Exercise directions: Please restate exactly the lines from the one holding "The image size is (1217, 748)." to the end of the material, including both ends and excluding every picture.

Data listing:
'''
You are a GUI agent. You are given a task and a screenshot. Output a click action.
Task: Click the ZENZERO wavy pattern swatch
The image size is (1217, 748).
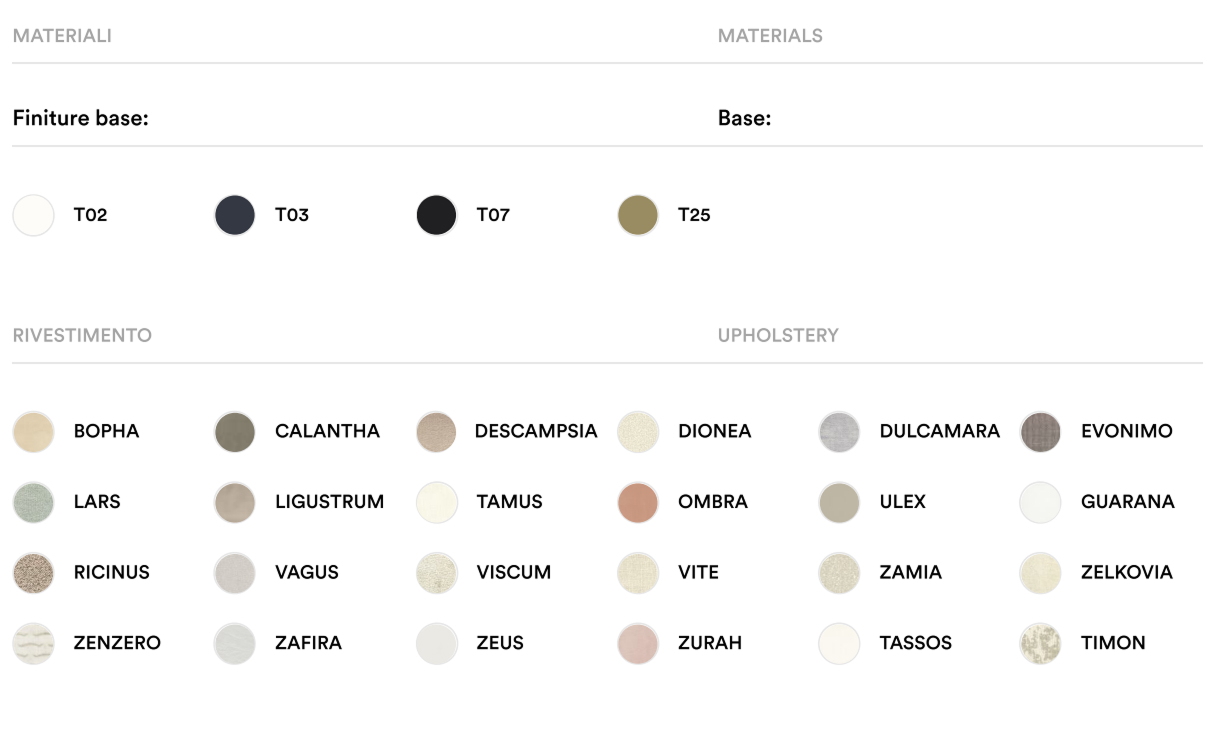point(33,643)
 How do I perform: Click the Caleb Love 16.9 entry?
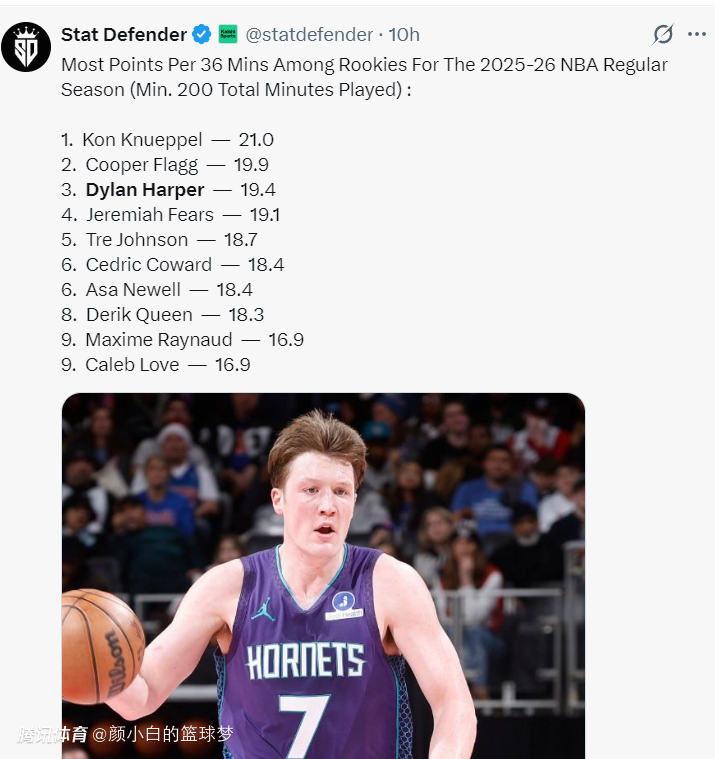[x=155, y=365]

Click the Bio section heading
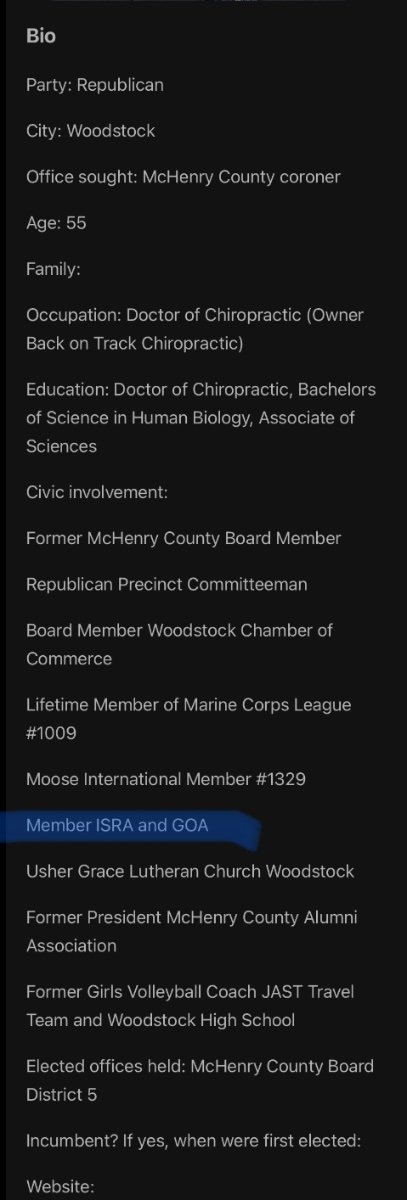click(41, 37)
'''
Reply:
The image size is (1217, 748).
point(33,643)
 How do I perform: Click the Caleb Love 16.9 entry?
[x=155, y=365]

Click the Bio section heading
click(41, 37)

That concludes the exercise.